Sunday, August 06, 2006

#24: august 06

It's a lot more than just another day. The first atomic bomb was dropped on Hiroshima this day in 1945. And in 1991, the web we all know so well went world wide. In their own separate ways, they have changed our world.

The atom bomb arguably brought World War II to an end. But it instantly killed 80,000-140,000 civilians and seriously injured 100,000 more – most of whom died a premature and painful death in the next few years. Just imagine – the burst of temperature reaching over a million degrees: concrete, iron, steel, glass, and all living matter seared in that heat. It's too grotesque to even imagine. Robert Oppenheimer, the father of the Manhattan Project, said he thought of the lines from the Bhagavad Gita, "I am become Death, Destroyer of Worlds". Lt. Colonel Paul Tibbets, the pilot of the B29 (Enola Gay) that dropped the bomb nicknamed "Little Boy" exclaimed, "My God, what have we done?" as he watched the atomic cloud suck out life from a city of 750,000 people.

I am no historian, politician, or military strategist. I can only reflect on the devastation of war. In the 6 decades since, what have we learnt? Buildings, bridges, and roads can be rebuilt. But what about lives? Those who raise the spectre of war: to them are lives anything beyond a count in their calculus? I see the raging conflicts – from Timor to the Middle-East, from Central-Asia to parts of Africa and beyond, and new ones brewing over Iran and North Korea .... and I have my doubts. Too much power flows from the barrel of a gun.

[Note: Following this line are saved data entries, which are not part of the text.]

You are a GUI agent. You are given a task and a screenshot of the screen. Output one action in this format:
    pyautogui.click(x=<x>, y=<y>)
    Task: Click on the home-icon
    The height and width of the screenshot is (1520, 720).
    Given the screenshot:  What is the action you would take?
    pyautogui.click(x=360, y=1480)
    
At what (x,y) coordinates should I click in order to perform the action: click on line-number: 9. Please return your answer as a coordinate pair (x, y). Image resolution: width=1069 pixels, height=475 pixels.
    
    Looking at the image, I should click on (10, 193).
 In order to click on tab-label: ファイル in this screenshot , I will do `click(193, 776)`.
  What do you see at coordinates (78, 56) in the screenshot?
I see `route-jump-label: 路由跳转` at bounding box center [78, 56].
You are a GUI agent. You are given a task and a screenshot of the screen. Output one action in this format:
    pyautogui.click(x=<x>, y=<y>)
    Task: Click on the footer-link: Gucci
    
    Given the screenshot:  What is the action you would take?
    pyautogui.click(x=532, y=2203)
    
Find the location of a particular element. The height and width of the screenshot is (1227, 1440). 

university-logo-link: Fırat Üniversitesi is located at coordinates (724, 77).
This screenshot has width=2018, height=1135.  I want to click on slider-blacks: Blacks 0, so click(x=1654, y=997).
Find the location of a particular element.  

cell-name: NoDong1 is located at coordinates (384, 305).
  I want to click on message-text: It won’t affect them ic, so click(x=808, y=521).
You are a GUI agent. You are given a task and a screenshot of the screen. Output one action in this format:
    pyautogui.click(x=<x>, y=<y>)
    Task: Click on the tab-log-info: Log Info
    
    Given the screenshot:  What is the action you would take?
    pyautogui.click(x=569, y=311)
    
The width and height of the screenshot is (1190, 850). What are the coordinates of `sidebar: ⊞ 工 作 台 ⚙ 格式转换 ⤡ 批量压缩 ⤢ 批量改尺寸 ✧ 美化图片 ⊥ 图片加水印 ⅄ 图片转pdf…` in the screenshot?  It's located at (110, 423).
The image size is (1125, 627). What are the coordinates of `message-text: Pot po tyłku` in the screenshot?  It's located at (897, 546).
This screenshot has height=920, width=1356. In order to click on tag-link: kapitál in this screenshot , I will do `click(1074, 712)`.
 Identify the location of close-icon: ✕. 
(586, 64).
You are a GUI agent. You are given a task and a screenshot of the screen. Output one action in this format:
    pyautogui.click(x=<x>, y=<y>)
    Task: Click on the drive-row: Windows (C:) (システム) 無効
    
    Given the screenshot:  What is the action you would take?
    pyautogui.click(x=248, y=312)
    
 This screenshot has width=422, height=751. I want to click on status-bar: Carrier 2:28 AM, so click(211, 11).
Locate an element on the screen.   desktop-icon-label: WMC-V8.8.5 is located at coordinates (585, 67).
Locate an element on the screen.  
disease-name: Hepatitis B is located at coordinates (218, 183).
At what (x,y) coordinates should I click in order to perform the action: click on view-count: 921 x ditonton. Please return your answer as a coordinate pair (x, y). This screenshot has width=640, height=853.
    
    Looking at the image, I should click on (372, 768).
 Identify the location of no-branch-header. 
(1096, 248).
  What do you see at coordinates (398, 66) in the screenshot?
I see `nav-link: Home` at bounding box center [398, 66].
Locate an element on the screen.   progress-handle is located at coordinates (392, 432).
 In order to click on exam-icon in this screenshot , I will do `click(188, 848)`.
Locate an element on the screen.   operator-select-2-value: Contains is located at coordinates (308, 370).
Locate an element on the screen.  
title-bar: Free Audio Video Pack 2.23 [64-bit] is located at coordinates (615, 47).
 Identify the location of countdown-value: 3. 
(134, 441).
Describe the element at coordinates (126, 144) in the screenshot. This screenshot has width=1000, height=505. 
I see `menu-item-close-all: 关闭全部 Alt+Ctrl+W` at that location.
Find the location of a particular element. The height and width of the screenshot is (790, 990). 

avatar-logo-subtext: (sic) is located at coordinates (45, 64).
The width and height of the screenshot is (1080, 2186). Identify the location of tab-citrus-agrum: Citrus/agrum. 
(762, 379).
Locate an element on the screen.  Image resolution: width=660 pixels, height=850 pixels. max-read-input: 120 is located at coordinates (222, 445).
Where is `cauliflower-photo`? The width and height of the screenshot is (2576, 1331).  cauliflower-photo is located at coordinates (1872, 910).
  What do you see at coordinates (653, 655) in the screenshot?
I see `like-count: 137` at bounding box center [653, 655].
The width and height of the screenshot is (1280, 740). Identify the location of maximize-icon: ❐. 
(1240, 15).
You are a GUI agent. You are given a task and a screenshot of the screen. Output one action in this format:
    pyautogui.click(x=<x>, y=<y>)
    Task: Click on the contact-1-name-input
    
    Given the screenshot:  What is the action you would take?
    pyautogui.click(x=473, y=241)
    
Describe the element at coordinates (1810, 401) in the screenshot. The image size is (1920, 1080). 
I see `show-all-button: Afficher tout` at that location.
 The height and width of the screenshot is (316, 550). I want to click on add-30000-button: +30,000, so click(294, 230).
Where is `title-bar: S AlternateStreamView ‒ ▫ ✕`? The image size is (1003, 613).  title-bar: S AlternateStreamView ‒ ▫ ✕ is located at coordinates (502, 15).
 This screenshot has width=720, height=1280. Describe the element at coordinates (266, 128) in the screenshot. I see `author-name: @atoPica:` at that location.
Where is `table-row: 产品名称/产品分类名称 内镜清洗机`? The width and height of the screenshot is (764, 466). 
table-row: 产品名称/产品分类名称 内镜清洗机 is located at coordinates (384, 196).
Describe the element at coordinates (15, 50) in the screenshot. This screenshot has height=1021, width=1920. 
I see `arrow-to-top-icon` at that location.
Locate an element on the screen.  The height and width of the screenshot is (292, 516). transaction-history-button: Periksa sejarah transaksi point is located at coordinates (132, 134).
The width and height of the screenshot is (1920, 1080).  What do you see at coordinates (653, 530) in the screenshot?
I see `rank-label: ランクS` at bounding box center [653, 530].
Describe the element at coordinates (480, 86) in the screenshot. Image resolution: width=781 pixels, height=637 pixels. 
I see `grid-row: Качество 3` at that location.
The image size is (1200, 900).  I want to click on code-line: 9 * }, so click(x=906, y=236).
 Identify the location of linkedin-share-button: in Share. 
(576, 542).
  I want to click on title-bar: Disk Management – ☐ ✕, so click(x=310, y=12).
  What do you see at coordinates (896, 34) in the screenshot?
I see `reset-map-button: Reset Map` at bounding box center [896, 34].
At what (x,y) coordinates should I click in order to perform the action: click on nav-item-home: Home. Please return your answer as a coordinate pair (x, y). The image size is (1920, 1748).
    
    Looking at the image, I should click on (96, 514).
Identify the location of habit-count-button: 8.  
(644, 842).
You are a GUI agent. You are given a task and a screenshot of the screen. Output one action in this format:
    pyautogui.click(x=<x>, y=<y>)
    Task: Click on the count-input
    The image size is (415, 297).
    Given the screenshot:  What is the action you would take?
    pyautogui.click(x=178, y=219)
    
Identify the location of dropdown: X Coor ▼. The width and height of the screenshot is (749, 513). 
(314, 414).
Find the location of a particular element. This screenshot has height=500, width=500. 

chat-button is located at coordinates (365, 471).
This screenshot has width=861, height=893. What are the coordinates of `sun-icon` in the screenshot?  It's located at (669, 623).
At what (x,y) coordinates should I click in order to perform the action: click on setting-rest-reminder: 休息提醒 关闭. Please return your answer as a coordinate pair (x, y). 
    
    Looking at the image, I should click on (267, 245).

On to the web: The days prior to an instant link to the world through the internet seems almost unimaginable. In just 15 years we've been so thoroughly "webbed". Education, commerce, information, communication, governance, entertainment – this medium covers it all. It's become integral to our lives; we feel marooned without it. And our dependence seems limitless.

I could have scripted a journal. Instead I am posting my thoughts and beaming them beyond all borders to anyone who can type-in the url address. You and I could be anywhere; the world has just shrunk. How powerful is that! Quite like atomic power, come to think of it. Hopefully it will be harnessed for peaceful productive pursuits only.